Data pulled from a collection:

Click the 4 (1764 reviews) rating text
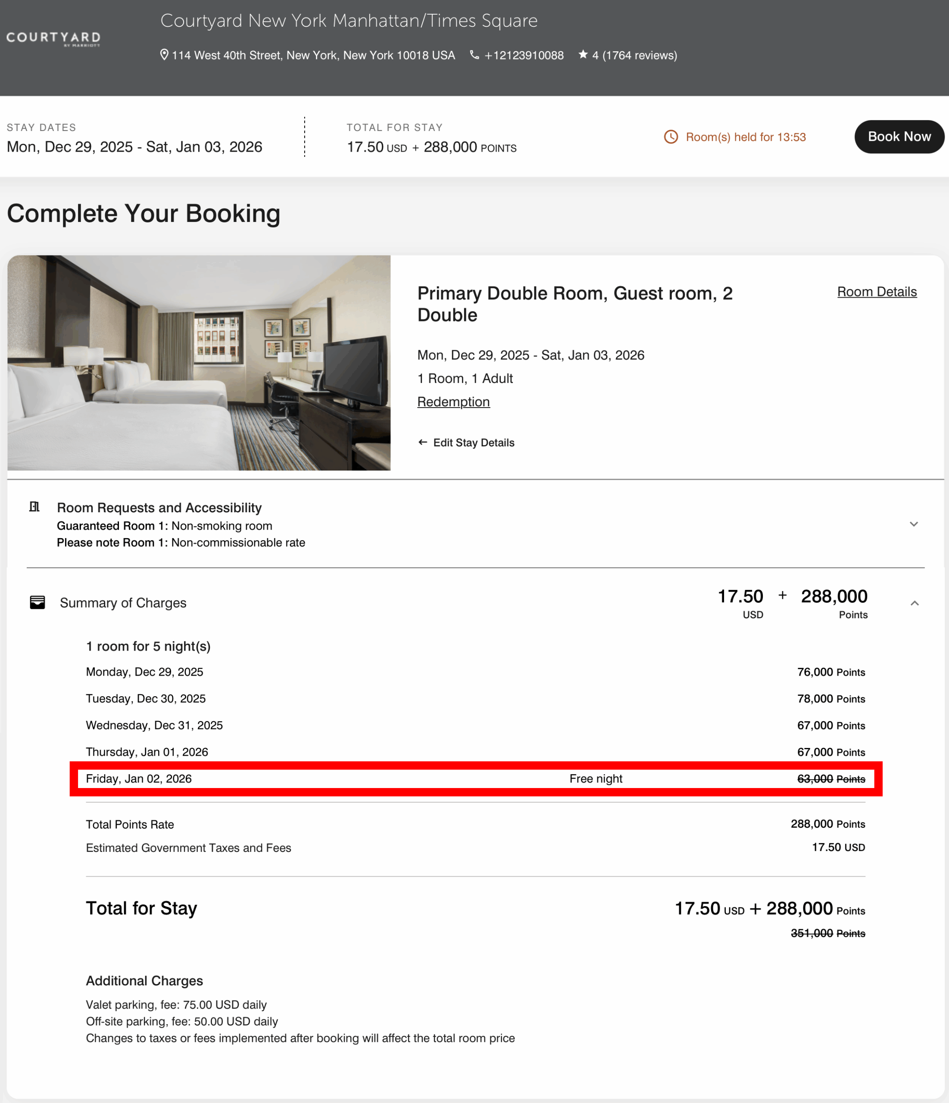The width and height of the screenshot is (949, 1103). [x=634, y=55]
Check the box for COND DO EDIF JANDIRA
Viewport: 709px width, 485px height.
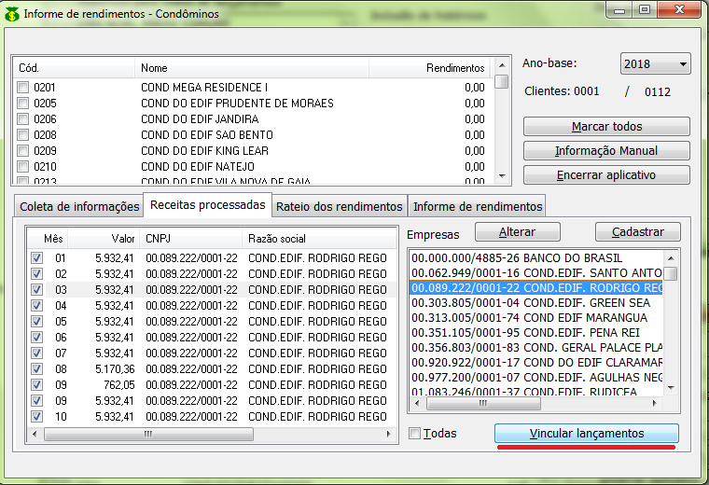coord(22,119)

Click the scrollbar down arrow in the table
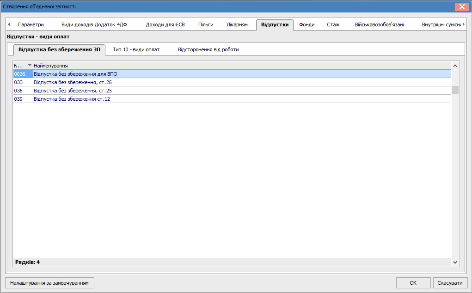point(455,262)
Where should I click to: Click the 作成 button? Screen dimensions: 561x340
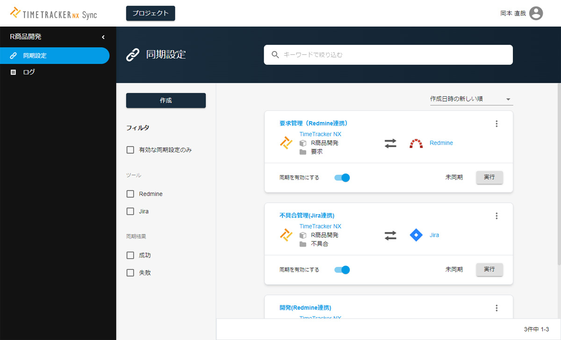[165, 100]
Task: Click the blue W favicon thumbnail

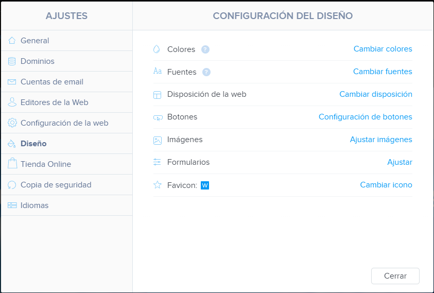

YOUR INSTRUCTIONS: Copy out every line of the records above word for word, leaving out the pictures.

RESPONSE FOR THIS EXERCISE:
Click the 4 (1764 reviews) rating text
The width and height of the screenshot is (949, 1103). [x=634, y=55]
Check the box for COND DO EDIF JANDIRA
Viewport: 709px width, 485px height.
coord(22,119)

Click the scrollbar down arrow in the table
point(455,262)
Where should I click to: Click the 作成 button? Screen dimensions: 561x340
[165, 100]
Task: Click the blue W favicon thumbnail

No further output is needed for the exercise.